Anti-Piracy II: The Trial
Filed under: Action, Box Office, Exhibition, Newsstand
If someone were to actually make a fictionalized action movie based on the MPA's war on piracy, then the sequel might be a good, old-fashioned court drama. Or, maybe it could just be more of the same, considering piracy will never actually go away. Here are some updates from the MPA's ongoing campaign:
- Lawsuits were filed by the MPAA last week against six people accused of selling counterfeit DVDs on eBay. The individuals, who don't seem to be related, as they are all based out of different states, were likely producing decent copies of legitimate discs and selling them cheap to poor suckers. Damages could as high as $150,000 per movie title, per person. This press release is fun because the MPAA has included a little "Buyer Beware" tip list for idiots. For the movie version of these trials, we'd look to last year's The Best of Youth and include a similar courtroom full of innocent, yet mentally unstable victims attempting to communicate the pain felt by being duped. Bootlegs aren't the same as electric shocks, but we'd have to make the audience think it's the same, because that is how importantly the MPAA treats them. Caution: this sequel might be six hours long.
- This past weekend, 14 online auctioneers settled with the New Zealand Federation Against Copyright Theft, on behalf of the MPA, for an undisclosed sum. They also had to agree to stop selling pirated discs. All together, the 14 individuals sold more than 10,000 bootleg DVDs over the past year via New Zealand auction sites. I picture a bit of an anti-climactic ending to the movie version.
- If we wanted to go in sort of the Empire Strikes Back, enemy-wins-this-time direction, we'd follow the trial of Shawn Hogan, a millionaire who is willing to spend as much as it takes to defend himself against the MPAA and their allegations that he shared Meet the Fockers online. He denies this act of piracy and is more interested in clearing his name and fighting the bullying system rather than pay a settlement, which would likely be cheaper for him.

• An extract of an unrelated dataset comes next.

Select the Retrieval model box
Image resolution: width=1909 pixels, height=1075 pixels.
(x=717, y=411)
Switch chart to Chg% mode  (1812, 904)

We'll have to wait and see what happens, but we could start production without a finished script. Hollywood does it all the time.

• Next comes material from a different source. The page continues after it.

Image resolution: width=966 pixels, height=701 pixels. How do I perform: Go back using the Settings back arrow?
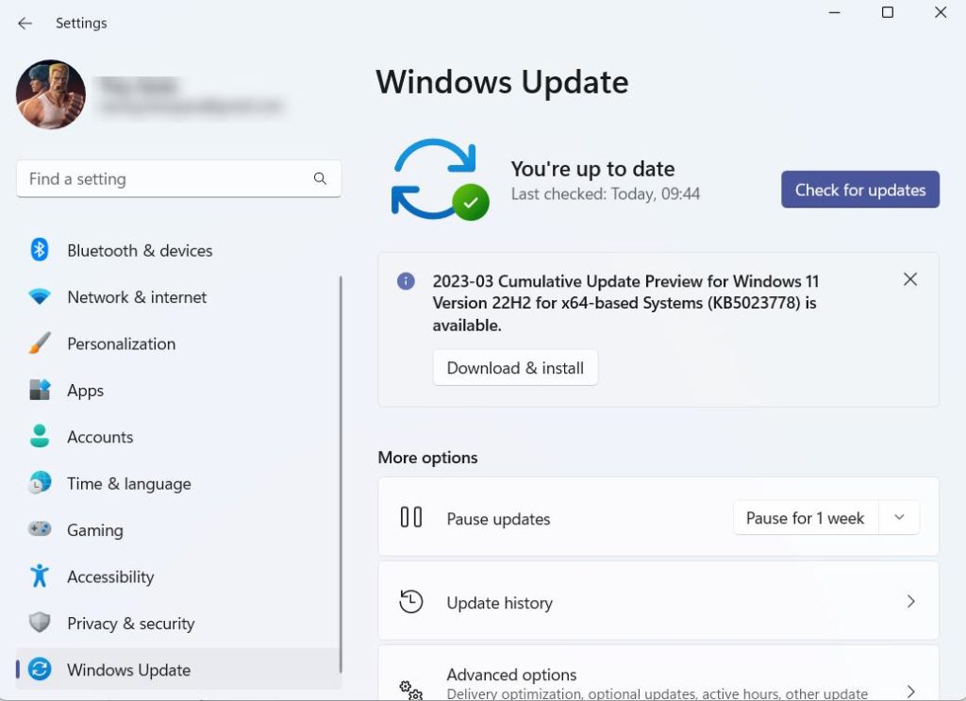[x=25, y=24]
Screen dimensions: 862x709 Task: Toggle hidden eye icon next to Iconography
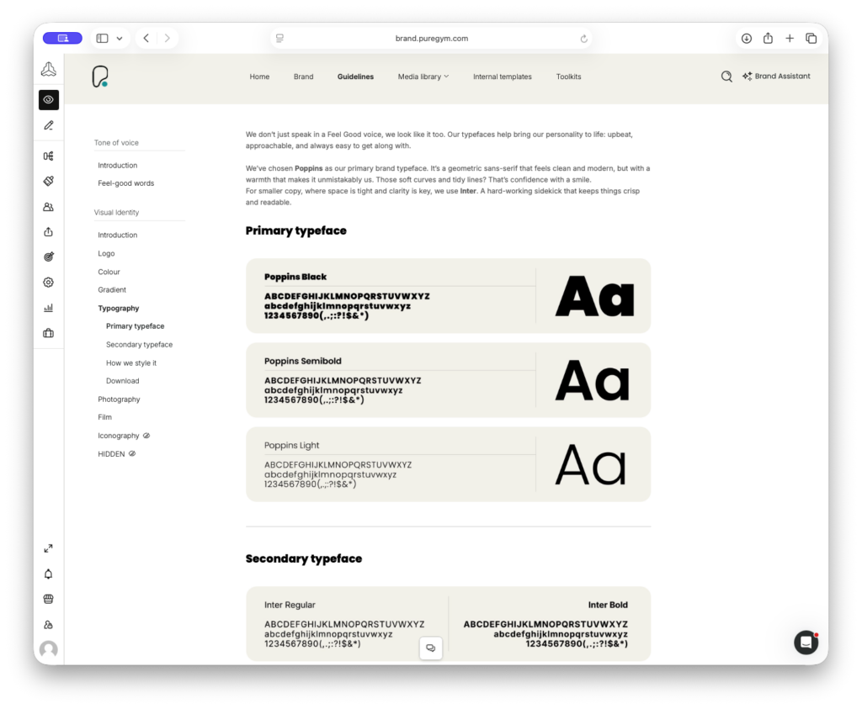146,436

- For the more of the same approach, the sequel could focus on last week's raids and seizures by Jakarta Police in Indonesia. They confiscated 520,000 pirated discs and 64 burners in different locations, including the Ratu Plaza shopping mall, which is one of the major outlets for pirated discs in the Asia-Pacific region and therefore the site of constant raids (it was even closed down for much of this year as a result). Reportedly, Indonesia has a piracy rate of 88-percent, which is the highest in the world. Time for Diesel as Glickman to go kick some more ass.

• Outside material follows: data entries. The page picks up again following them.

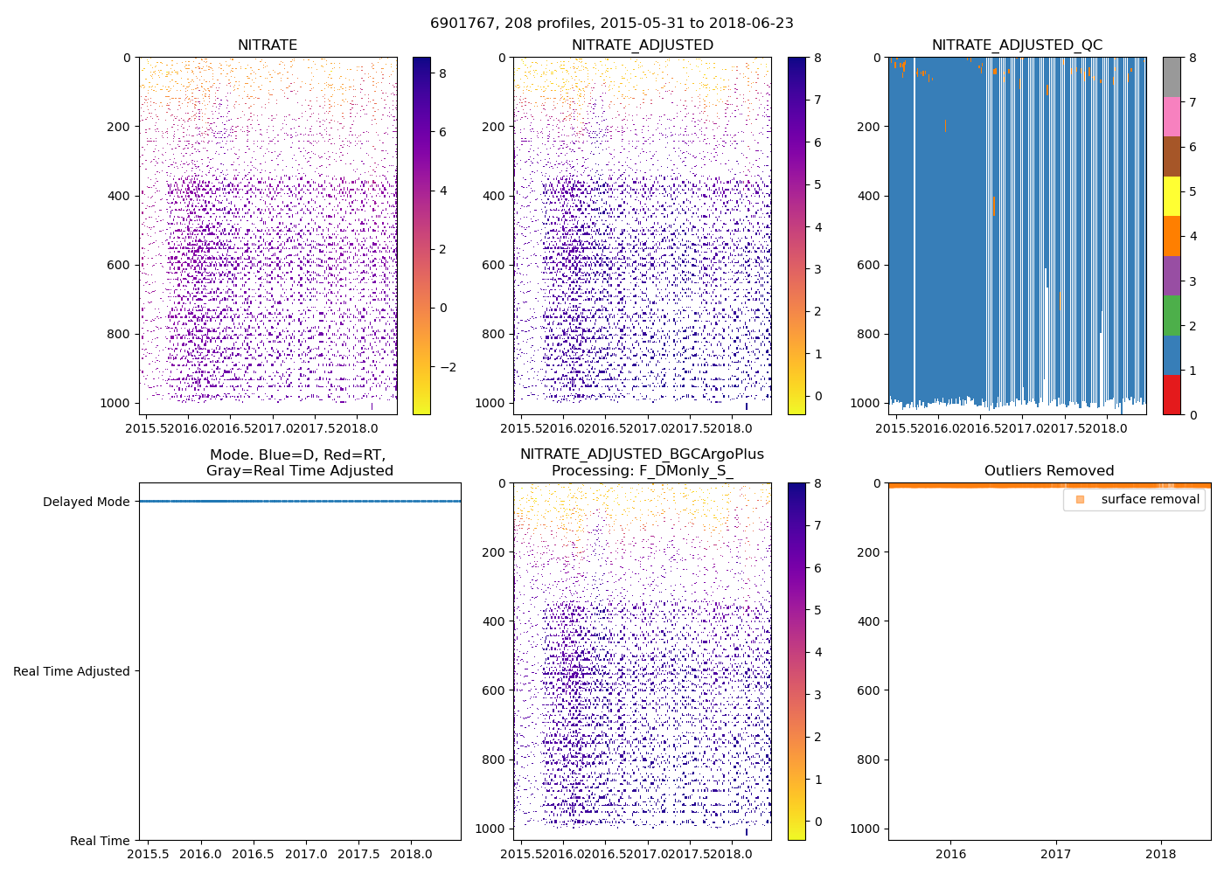Click the "Delayed Mode" axis label
This screenshot has height=874, width=1224.
tap(86, 502)
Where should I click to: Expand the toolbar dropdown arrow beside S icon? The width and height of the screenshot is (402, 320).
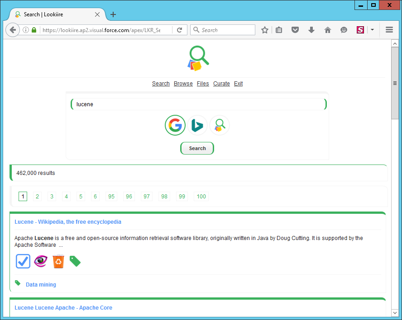[x=372, y=30]
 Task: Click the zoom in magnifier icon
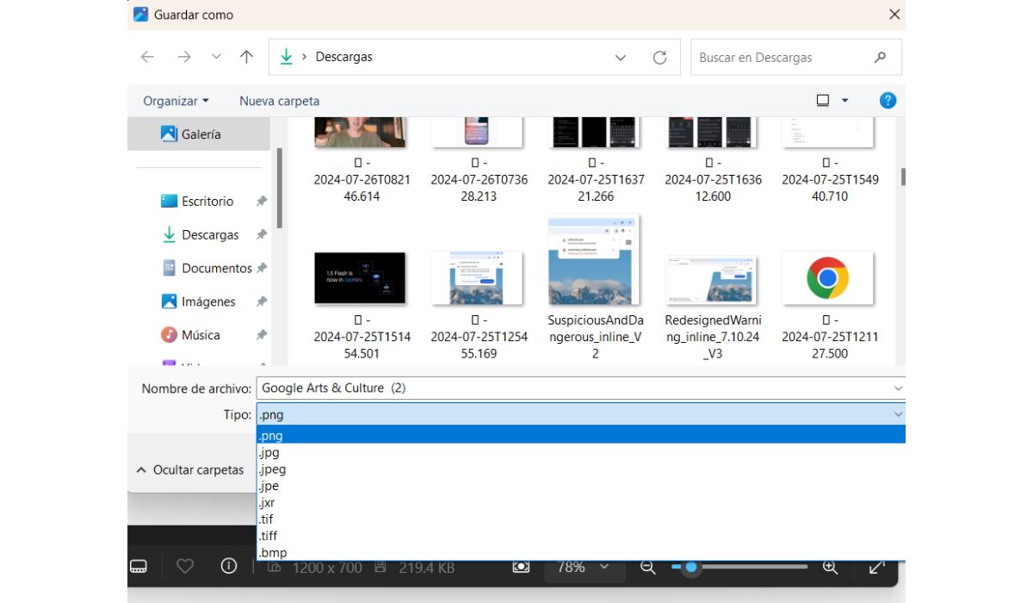coord(830,567)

- Though it wouldn't make for a very lengthy film, at least one scene in the sequel would have to concentrate on the police in a Chicago suburb who busted a man recording Miami Vice with a camcorder. AMC Theaters spokespeople couldn't discuss how the man was caught, but the report does mention that a search of the man's home resulted in the finding of 14 burners and more than 500 bootleg DVDs. If the audience was able to watch the bust in the middle of the movie, I imagine that it was ironically more exiting than Michael Mann's snooze fest, which was up on the screen.










Reader Comments (Page 1 of 1)
8-02-2006 @ 11:02AM
Corp said...
April 20, 2006 - One suspect was arrested at his home by members of the Huntsville Alabama Police Department after failing to assist the department in lieu of being arrested for piracy. The suspect was stopped on March 30, 2006 by the Huntsville Alabama Police Department STAC team for speeding and not having a license plate displayed. The offender had in his possession narcotics and 892 piratical CD-Rs. At the time of his arrest, a search of his house revealed a lab with a seven CD-R unit burner and an additional 25 piratical CD-Rs were seized and other computer equipment.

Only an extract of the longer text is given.